19 thoughts on “NM Preacher Discovers Cohan Roots

  1. yeah, one more jewish soul destroyed by the actions of ugly catholics forcing jews first to go underground and then convert; now we do it to ourselves by marrying non jews and having non jewish children

  2. What if I fell in love with a non jew and wanted to marry her?
    Seriously I am sick such anachronistic thinking. It has a totalitarian streak to it, without of course the infrastructure of coercion (well outside of Israel at least).

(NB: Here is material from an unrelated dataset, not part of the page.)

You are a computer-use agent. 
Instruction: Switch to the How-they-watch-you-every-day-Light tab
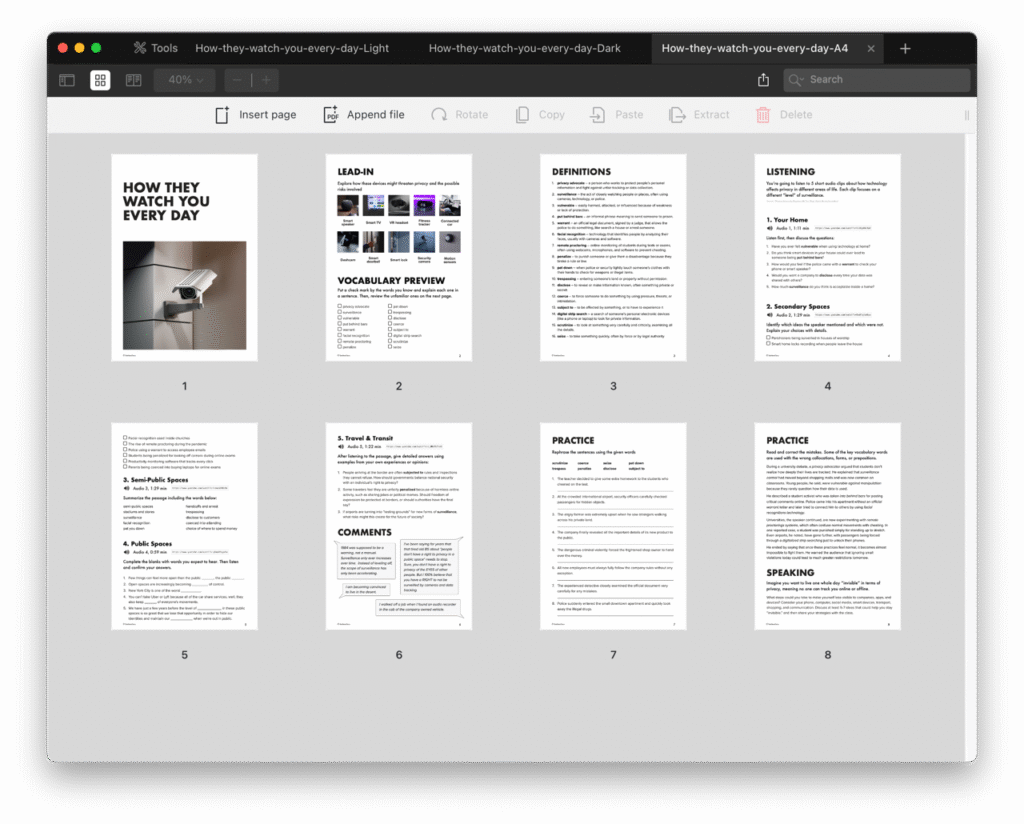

Next thing I will be told what to eat and wear!! hehehe…

  3. asaf, since you are taking conversion classes to become a muslim, i really could care less what you do – i suggest you find a nice muslim girl and marry her.

  4. Avi…. Your linkage of the Jewish Continuity crisis facing american jewry today with the expulsion from spain is spurious stupid and minimizes the events that culminated in 1492… Perhaps next time you should compare it with the Nazi Genocide… or Sharon’s plan to transfer the settlers…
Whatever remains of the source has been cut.